Nö! Wen bitte? Artisans Angkor, so erfahren wir, ist ein kambodschanisches Sozialunternehmen, das jungen Leuten – vor allem aus ländlichen Gebieten – Arbeit und Ausbildung bietet. Zugleich pflegen und bewahren die Artisans Angkor das traditionelle Handwerk der Khmer. Oh, das klingt ja spannend! Also nichts wie hin!

Schauwerkstatt in Siem Reap
Zwei Standorte sind öffentlich zugänglich: Eine Seidenfarm im Bezirk Pouk und die Schauwerkstätten in Siem Reap, die sich ganz in der Nähe des „Old Market“ im Zentrum der Stadt befinden. Der Eintritt ist frei.

Bei der Führung dürfen wir Steinmetzen und Bildhauern über die Schultern schauen, wir besuchen außerdem Holzschnitzer, Silberschmiede und Lackkünstler.

Aus dem weichen Sandstein der Region schaffen die Kunsthandwerker der Artisans Angkor wunderschöne Buddha-Skulpturen und Reliefs, wie man sie auch in den Tempelanlagen sehen kann.

Die Künstler von Angkor werden längst mit Restaurierungsarbeiten in den historischen Stätten im archäologischen Park beauftragt. Ihre Arbeit ist also weit mehr als „nur“ das Schaffen schöner Souvenirs. Sie sind hoch geschätzte Experten, die zum Erhalt des Welterbes einen wichtigen Beitrag leisten.

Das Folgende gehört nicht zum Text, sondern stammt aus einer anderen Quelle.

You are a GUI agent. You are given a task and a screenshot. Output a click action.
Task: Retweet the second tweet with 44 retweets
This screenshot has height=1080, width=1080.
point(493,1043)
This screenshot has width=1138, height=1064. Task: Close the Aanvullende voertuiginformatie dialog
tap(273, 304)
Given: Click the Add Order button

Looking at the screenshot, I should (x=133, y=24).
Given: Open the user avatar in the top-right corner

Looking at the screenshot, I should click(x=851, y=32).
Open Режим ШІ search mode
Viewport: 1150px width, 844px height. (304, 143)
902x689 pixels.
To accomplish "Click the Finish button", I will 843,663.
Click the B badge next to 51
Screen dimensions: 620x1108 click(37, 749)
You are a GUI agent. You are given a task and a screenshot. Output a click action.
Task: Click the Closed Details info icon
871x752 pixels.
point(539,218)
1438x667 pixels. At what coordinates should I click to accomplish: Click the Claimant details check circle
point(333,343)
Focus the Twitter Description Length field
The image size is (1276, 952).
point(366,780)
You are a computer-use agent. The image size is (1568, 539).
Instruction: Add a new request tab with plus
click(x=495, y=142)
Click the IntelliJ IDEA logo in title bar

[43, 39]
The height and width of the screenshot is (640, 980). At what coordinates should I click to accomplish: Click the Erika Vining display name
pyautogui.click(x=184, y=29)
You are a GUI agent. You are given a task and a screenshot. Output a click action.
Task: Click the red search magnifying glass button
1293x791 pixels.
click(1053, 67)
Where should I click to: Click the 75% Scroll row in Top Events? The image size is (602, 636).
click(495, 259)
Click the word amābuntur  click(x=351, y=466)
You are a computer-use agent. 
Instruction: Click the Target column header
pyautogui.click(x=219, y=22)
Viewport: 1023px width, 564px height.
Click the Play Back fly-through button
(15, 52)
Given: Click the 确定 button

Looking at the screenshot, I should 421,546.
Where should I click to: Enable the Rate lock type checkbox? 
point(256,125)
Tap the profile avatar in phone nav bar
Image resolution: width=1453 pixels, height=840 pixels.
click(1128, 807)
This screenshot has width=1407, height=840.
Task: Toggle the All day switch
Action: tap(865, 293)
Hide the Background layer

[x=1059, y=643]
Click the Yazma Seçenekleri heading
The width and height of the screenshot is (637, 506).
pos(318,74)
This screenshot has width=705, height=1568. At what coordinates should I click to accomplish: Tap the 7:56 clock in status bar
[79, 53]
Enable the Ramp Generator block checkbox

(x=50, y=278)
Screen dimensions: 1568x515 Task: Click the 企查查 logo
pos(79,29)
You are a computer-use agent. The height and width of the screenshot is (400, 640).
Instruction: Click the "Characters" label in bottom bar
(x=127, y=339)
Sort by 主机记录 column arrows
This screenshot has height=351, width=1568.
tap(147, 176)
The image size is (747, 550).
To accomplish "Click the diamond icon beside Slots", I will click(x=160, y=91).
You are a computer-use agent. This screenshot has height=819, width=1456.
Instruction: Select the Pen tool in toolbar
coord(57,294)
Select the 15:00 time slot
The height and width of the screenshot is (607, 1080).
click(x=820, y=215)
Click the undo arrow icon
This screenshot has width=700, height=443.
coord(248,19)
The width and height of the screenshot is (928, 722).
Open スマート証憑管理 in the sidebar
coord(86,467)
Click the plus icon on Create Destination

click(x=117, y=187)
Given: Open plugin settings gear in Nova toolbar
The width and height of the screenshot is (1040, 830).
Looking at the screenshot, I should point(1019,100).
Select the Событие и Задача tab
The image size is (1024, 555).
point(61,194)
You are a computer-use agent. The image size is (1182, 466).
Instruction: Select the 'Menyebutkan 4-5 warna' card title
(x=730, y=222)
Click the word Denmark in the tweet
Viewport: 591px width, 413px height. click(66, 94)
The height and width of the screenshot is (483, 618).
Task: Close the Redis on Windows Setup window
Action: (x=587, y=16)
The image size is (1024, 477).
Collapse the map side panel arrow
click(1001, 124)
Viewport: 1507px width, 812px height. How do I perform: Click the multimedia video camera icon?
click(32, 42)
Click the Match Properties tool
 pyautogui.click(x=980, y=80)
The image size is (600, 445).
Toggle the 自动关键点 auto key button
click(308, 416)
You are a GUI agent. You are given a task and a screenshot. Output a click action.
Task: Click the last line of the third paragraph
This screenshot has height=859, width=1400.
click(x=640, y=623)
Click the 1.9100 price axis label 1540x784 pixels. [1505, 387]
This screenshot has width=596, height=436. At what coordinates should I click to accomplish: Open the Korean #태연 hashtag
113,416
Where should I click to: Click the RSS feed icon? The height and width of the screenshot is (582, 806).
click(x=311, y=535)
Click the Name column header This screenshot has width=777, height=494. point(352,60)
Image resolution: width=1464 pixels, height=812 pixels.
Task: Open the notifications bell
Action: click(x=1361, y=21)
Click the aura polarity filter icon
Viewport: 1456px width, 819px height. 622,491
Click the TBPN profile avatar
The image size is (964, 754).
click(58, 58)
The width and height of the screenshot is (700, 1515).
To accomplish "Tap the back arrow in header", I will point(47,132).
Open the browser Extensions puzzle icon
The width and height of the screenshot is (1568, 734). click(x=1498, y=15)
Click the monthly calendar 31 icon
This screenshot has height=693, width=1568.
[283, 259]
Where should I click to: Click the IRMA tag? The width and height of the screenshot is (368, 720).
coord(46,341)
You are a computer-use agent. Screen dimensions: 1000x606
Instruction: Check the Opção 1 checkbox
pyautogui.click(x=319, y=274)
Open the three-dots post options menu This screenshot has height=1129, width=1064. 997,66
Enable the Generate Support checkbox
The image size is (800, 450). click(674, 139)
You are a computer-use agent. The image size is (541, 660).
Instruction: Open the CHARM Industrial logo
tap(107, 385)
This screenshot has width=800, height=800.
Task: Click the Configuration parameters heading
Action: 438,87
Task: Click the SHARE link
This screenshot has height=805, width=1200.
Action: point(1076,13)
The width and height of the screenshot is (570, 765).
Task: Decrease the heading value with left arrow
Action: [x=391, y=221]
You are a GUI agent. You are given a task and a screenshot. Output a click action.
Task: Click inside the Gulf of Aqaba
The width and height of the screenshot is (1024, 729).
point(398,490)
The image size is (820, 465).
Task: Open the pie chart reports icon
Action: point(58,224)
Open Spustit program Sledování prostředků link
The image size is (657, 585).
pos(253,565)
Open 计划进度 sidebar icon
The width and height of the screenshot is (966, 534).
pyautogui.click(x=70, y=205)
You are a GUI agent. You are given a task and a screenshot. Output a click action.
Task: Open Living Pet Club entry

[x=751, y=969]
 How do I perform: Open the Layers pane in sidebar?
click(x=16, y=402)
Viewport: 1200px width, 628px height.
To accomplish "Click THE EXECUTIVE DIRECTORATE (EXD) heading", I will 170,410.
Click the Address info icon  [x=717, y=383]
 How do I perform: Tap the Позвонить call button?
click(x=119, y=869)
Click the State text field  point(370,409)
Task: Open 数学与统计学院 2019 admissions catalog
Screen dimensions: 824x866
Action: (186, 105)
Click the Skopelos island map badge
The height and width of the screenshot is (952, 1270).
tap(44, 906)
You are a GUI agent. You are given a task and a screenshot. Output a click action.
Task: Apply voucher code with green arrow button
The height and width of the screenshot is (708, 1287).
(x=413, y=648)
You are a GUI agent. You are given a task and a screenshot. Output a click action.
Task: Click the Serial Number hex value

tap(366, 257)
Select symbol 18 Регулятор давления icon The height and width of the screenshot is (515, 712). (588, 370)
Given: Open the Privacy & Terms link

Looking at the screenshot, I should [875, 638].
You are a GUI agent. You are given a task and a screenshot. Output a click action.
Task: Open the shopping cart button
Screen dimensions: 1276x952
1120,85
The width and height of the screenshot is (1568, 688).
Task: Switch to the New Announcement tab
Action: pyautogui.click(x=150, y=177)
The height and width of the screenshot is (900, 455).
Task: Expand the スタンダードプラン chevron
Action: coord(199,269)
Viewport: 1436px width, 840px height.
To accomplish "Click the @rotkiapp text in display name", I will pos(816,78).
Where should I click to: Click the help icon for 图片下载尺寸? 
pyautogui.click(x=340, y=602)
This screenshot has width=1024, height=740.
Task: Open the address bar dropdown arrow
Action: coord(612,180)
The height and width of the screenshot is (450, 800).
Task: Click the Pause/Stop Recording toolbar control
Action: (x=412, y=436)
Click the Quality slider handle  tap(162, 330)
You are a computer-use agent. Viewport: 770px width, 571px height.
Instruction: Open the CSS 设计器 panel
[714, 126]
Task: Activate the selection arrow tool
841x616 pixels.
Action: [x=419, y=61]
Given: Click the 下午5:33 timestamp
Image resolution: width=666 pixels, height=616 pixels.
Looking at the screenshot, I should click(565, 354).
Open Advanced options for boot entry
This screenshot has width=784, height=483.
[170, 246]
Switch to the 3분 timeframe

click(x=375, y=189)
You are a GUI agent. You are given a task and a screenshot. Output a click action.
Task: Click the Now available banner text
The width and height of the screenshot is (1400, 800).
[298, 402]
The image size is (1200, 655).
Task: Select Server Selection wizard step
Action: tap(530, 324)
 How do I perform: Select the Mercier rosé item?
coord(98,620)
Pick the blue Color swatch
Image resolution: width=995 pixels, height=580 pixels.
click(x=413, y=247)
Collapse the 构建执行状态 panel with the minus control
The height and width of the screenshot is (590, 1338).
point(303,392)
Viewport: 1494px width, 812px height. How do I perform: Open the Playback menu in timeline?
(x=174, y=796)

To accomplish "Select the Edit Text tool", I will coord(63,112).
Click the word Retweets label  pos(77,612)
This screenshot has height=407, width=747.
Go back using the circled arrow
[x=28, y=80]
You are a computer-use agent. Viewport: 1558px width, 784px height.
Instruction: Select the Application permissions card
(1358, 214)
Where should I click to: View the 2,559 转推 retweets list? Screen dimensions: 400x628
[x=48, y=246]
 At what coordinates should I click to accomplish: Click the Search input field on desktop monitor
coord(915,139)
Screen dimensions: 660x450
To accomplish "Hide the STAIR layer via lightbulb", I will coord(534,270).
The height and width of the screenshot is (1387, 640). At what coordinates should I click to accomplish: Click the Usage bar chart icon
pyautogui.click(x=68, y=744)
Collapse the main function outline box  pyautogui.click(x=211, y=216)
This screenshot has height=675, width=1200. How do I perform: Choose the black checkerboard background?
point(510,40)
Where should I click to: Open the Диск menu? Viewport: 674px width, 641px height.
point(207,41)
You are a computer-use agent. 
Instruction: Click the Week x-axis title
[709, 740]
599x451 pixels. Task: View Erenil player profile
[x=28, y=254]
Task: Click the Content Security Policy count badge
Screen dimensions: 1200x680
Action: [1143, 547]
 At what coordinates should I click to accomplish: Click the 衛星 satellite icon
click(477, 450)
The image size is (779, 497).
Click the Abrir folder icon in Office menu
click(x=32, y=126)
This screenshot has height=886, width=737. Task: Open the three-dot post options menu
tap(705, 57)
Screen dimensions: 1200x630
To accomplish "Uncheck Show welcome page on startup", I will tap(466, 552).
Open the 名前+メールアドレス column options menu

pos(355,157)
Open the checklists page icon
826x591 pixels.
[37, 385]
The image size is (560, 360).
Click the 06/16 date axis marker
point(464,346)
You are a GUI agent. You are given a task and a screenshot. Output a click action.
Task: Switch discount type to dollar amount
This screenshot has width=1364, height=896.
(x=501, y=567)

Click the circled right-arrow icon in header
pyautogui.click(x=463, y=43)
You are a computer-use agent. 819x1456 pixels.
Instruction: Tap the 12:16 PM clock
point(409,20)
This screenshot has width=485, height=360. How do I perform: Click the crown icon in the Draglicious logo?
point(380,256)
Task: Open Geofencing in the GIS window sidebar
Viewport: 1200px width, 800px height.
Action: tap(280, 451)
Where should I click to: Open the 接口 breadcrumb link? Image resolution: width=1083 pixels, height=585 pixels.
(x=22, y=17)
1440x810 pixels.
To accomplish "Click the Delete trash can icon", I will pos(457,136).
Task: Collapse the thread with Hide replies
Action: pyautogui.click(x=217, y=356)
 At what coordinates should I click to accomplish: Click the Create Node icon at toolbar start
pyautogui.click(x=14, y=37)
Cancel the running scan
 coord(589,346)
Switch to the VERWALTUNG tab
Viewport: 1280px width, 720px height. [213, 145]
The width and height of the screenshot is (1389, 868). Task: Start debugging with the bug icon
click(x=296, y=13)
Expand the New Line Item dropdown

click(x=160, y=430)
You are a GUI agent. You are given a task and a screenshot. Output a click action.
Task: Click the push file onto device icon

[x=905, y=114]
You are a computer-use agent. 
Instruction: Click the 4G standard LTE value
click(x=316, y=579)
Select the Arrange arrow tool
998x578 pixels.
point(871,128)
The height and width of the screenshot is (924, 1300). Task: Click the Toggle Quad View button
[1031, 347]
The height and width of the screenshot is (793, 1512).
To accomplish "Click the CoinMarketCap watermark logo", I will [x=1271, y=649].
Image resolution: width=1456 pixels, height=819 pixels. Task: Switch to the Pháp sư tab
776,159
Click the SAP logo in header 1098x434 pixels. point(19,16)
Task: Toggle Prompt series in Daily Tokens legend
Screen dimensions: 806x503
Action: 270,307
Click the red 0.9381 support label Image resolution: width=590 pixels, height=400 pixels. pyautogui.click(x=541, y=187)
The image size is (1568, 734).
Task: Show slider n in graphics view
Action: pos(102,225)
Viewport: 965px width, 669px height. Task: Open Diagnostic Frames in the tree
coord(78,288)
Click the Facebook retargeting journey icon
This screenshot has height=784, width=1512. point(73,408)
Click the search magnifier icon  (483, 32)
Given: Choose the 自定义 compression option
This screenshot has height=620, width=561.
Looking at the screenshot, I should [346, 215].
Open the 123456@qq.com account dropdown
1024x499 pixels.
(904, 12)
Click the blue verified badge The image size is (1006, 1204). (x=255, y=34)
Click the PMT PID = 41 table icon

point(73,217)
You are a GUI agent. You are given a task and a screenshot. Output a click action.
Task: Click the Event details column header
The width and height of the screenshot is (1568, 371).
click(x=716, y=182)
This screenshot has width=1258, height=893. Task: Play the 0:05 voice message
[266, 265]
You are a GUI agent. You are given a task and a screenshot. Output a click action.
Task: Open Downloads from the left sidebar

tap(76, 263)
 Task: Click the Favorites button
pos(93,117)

Anfänge als Bildungsprojekt
Gegründet wurden Artisans Angkor Anfang der 1990er Jahre – zunächst als Erziehungsprojekt „Les Chantiers-Ecoles de Formation Professionnelle“ (CEFP) des kambodschanischen Bildungsministeriums, um jungen Menschen eine Perspektive zu geben. Ziel war es, das Land nach dem verheerenden Krieg wieder aufzubauen.

Dank europäischer Fördermittel nahm das Projekt Fahrt auf. Besonders intensiv wurde seine Entwicklung von der staatlichen Agentur für Entwicklung der früheren Kolonialmacht Frankreich begleitet. Die Handwerkskunst der Khmer steht heute im Zentrum aller Aktivitäten.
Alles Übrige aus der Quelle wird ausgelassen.